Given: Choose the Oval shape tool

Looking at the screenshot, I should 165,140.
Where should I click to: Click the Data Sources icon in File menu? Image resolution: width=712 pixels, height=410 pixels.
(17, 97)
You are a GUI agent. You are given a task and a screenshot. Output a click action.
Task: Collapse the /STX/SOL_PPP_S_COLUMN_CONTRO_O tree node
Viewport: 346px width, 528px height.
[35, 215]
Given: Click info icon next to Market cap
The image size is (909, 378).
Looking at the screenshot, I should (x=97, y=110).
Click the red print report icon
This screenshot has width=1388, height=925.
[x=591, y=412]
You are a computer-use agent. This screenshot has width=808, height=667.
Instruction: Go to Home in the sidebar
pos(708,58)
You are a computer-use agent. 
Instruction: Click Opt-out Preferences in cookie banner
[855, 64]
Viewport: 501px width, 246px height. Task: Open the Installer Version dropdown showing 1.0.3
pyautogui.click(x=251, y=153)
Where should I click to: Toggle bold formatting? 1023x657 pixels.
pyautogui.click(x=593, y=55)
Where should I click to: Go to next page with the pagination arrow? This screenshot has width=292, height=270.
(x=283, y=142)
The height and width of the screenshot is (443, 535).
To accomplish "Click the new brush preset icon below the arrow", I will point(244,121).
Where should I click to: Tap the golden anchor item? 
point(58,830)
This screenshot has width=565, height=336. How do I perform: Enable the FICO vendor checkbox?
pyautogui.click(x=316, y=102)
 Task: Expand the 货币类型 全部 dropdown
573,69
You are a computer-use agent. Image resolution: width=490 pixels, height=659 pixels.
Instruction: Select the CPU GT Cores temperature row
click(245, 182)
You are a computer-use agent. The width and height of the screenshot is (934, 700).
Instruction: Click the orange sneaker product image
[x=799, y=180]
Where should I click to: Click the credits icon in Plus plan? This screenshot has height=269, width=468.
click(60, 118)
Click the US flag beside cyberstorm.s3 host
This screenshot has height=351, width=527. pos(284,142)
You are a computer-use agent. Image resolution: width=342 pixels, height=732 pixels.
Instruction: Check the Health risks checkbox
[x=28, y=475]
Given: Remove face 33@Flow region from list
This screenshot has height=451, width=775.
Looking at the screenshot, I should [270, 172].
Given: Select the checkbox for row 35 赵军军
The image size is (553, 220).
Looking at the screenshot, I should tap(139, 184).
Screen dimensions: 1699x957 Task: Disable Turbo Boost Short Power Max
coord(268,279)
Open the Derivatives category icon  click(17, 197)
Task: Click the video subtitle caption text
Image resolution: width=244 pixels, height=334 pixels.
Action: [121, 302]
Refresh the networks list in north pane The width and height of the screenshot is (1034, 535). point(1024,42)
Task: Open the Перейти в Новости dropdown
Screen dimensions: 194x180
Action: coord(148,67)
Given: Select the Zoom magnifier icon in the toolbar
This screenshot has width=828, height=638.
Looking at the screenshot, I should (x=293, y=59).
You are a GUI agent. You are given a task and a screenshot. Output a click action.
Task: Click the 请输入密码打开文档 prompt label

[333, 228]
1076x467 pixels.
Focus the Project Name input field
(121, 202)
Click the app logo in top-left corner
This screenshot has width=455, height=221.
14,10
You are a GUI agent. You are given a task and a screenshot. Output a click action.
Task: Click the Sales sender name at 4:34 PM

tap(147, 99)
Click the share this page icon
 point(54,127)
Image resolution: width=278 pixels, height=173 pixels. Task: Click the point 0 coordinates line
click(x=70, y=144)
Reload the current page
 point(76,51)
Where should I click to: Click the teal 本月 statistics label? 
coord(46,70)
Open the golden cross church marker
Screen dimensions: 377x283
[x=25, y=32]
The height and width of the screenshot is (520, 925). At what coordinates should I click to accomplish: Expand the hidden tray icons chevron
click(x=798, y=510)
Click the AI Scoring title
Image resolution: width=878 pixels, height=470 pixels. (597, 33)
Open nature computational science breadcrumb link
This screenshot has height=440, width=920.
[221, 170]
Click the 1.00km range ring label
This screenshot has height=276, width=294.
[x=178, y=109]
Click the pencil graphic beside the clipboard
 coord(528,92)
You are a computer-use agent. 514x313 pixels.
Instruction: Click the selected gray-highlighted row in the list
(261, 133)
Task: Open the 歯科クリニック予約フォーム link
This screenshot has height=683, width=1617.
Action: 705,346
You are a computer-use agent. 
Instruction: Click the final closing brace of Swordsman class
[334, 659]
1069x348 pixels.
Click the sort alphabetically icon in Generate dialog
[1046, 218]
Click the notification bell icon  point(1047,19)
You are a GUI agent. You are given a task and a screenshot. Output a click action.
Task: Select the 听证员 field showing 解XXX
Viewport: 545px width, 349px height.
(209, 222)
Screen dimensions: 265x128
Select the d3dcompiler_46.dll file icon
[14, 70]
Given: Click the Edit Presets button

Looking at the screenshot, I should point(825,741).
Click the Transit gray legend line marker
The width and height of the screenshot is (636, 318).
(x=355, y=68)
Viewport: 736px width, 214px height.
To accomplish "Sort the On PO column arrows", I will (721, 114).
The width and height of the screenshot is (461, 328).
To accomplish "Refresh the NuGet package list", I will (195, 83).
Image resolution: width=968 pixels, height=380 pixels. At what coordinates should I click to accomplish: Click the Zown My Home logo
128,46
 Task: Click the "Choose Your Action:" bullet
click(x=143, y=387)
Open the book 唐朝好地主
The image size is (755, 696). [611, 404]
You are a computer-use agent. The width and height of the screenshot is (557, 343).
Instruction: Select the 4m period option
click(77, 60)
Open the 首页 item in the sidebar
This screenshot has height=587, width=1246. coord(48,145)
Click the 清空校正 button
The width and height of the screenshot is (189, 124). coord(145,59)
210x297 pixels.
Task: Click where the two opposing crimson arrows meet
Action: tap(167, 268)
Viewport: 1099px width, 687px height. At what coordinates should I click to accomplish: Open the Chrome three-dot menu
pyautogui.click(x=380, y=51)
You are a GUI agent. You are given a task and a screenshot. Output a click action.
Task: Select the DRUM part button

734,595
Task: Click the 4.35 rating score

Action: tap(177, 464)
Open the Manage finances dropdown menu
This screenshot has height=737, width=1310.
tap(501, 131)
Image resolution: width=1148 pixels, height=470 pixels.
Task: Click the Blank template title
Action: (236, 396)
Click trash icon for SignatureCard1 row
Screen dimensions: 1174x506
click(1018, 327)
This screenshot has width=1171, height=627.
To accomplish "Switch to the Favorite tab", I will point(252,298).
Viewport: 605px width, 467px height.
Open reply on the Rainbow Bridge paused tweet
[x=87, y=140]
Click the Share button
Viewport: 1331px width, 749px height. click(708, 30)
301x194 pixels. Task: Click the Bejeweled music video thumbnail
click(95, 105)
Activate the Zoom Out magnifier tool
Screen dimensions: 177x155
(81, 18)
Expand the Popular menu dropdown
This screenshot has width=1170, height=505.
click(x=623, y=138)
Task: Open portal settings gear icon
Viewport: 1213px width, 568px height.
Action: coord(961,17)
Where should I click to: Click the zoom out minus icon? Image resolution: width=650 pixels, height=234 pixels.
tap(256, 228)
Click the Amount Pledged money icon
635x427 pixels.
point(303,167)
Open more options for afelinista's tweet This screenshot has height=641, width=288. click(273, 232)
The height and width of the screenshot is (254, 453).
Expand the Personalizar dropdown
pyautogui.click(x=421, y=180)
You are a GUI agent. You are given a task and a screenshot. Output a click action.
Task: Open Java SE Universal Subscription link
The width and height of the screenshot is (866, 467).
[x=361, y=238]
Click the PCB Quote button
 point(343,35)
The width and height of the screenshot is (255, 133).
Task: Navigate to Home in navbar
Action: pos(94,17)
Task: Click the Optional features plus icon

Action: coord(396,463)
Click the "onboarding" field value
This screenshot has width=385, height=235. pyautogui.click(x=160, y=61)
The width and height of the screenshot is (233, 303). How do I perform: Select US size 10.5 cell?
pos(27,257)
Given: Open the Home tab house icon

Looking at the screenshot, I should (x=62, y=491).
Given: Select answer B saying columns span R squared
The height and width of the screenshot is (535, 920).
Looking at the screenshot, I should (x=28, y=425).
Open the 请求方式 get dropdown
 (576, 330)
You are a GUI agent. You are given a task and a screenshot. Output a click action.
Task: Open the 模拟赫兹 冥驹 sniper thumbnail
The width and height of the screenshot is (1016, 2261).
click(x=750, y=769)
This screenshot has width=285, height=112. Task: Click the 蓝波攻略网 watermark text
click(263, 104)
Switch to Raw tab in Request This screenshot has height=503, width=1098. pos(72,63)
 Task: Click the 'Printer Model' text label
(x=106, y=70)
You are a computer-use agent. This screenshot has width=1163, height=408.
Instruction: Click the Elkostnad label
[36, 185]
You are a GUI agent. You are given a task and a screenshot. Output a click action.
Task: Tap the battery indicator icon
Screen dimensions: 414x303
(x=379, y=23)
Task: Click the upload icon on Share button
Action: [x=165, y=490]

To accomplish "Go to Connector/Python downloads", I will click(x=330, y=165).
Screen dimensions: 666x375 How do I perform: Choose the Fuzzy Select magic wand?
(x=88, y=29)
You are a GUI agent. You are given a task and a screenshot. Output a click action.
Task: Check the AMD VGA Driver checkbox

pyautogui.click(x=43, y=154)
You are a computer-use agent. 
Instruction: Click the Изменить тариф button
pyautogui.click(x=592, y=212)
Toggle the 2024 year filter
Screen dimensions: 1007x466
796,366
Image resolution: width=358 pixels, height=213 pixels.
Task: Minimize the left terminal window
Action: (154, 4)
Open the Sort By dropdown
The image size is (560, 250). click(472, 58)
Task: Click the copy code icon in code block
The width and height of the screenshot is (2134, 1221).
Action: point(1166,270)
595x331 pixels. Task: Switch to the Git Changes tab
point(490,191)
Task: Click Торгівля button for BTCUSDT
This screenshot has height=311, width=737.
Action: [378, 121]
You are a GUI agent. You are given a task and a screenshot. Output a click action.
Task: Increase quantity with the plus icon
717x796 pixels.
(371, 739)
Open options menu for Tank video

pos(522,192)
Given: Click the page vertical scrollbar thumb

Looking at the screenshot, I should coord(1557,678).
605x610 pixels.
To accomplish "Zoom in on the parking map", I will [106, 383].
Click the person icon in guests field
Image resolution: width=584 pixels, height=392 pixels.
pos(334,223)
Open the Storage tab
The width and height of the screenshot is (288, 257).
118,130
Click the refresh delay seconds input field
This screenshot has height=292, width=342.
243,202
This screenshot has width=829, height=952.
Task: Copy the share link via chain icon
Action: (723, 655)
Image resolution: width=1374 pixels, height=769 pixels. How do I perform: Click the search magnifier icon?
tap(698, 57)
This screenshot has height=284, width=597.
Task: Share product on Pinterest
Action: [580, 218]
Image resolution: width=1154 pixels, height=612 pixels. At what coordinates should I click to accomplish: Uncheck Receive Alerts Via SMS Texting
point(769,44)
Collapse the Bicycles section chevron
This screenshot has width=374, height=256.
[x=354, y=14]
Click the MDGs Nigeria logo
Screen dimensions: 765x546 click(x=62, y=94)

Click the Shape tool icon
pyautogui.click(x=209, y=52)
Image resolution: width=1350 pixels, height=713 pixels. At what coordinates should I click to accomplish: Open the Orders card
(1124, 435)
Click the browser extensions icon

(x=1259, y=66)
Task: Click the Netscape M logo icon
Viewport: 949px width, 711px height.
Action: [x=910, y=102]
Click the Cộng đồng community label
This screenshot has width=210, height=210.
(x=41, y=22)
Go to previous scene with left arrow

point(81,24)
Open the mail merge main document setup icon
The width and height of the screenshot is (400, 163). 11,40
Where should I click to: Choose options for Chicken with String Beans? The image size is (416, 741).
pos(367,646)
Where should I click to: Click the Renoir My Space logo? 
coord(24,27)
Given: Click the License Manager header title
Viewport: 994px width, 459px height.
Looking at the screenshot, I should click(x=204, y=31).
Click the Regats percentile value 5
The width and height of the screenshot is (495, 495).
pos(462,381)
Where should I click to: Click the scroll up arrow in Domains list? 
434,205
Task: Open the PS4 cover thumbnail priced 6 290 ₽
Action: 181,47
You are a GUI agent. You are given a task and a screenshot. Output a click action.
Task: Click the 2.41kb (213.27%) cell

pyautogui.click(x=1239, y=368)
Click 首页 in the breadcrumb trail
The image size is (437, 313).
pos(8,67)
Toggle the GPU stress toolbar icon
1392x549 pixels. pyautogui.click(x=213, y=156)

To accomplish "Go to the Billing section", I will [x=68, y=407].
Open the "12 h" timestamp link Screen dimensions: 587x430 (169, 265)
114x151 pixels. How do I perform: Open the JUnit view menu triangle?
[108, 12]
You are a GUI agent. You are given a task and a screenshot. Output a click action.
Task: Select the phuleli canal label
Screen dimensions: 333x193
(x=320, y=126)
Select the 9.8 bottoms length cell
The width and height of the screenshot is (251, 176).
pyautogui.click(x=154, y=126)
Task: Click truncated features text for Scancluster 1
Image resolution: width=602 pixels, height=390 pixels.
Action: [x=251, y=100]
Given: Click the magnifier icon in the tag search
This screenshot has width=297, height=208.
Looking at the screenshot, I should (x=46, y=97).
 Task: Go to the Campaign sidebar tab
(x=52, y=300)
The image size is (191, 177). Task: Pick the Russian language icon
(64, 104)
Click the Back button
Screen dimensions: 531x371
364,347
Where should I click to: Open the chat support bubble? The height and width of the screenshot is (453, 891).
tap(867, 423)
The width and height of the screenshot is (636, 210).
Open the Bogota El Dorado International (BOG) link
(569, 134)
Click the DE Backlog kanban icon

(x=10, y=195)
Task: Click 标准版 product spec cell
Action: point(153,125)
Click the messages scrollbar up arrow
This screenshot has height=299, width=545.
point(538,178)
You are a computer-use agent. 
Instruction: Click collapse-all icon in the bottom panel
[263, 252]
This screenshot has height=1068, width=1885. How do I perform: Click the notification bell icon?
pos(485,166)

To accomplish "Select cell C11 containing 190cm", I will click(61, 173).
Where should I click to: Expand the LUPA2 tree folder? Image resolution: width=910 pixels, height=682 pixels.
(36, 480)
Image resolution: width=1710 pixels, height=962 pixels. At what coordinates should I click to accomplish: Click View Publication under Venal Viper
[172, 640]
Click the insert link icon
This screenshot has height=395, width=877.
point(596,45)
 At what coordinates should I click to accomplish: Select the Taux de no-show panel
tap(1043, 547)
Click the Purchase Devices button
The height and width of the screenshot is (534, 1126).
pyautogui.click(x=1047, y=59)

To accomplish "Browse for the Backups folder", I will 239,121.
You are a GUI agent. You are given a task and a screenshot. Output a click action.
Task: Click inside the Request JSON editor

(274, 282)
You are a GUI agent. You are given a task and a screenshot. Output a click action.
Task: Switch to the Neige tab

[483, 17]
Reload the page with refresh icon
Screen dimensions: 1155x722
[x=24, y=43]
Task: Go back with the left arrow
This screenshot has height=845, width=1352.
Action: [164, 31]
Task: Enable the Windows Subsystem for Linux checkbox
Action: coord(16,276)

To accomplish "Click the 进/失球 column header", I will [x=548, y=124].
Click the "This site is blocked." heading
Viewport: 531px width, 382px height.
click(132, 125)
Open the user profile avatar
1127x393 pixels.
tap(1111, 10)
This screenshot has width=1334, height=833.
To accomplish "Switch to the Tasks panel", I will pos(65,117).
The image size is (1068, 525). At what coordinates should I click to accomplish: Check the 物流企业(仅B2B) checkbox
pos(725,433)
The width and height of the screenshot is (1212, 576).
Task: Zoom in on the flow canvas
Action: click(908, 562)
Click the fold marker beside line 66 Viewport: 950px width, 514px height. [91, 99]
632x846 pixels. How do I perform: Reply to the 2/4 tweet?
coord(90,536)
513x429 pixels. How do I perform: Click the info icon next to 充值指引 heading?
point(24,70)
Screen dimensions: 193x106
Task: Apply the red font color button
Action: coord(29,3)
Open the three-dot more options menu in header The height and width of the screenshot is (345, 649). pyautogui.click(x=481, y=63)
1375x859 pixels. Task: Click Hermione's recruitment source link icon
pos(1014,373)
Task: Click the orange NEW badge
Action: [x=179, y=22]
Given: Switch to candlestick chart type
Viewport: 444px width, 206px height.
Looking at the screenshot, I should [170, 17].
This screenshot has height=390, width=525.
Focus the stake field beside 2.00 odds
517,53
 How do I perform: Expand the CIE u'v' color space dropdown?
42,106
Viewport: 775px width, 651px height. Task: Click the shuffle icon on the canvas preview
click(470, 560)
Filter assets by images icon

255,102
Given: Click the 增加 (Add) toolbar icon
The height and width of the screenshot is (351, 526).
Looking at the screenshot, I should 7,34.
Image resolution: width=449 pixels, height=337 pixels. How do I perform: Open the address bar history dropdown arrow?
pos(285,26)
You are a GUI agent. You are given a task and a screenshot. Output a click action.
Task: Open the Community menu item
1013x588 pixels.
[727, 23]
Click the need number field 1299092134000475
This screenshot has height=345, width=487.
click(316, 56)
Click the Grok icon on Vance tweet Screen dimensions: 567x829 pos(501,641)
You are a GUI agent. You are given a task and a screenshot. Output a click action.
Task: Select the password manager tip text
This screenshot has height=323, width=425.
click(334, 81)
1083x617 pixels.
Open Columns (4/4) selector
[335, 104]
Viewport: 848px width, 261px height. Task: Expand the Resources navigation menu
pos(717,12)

┄┄┄┄┄┄

• WHAT YOU NEED TO DO
Express the items above, from their first line through the line containing "point(58,830)" (both ends included), as a JSON list of strings with one string per line, omitting blank lines.

• CORRECT OUTPUT
[
  "Given: Choose the Oval shape tool",
  "Looking at the screenshot, I should 165,140.",
  "Where should I click to: Click the Data Sources icon in File menu? Image resolution: width=712 pixels, height=410 pixels.",
  "(17, 97)",
  "You are a GUI agent. You are given a task and a screenshot. Output a click action.",
  "Task: Collapse the /STX/SOL_PPP_S_COLUMN_CONTRO_O tree node",
  "Viewport: 346px width, 528px height.",
  "[35, 215]",
  "Given: Click info icon next to Market cap",
  "The image size is (909, 378).",
  "Looking at the screenshot, I should (x=97, y=110).",
  "Click the red print report icon",
  "This screenshot has width=1388, height=925.",
  "[x=591, y=412]",
  "You are a computer-use agent. This screenshot has width=808, height=667.",
  "Instruction: Go to Home in the sidebar",
  "pos(708,58)",
  "You are a computer-use agent. ",
  "Instruction: Click Opt-out Preferences in cookie banner",
  "[855, 64]",
  "Viewport: 501px width, 246px height. Task: Open the Installer Version dropdown showing 1.0.3",
  "pyautogui.click(x=251, y=153)",
  "Where should I click to: Toggle bold formatting? 1023x657 pixels.",
  "pyautogui.click(x=593, y=55)",
  "Where should I click to: Go to next page with the pagination arrow? This screenshot has width=292, height=270.",
  "(x=283, y=142)",
  "The height and width of the screenshot is (443, 535).",
  "To accomplish \"Click the new brush preset icon below the arrow\", I will point(244,121).",
  "Where should I click to: Tap the golden anchor item? ",
  "point(58,830)"
]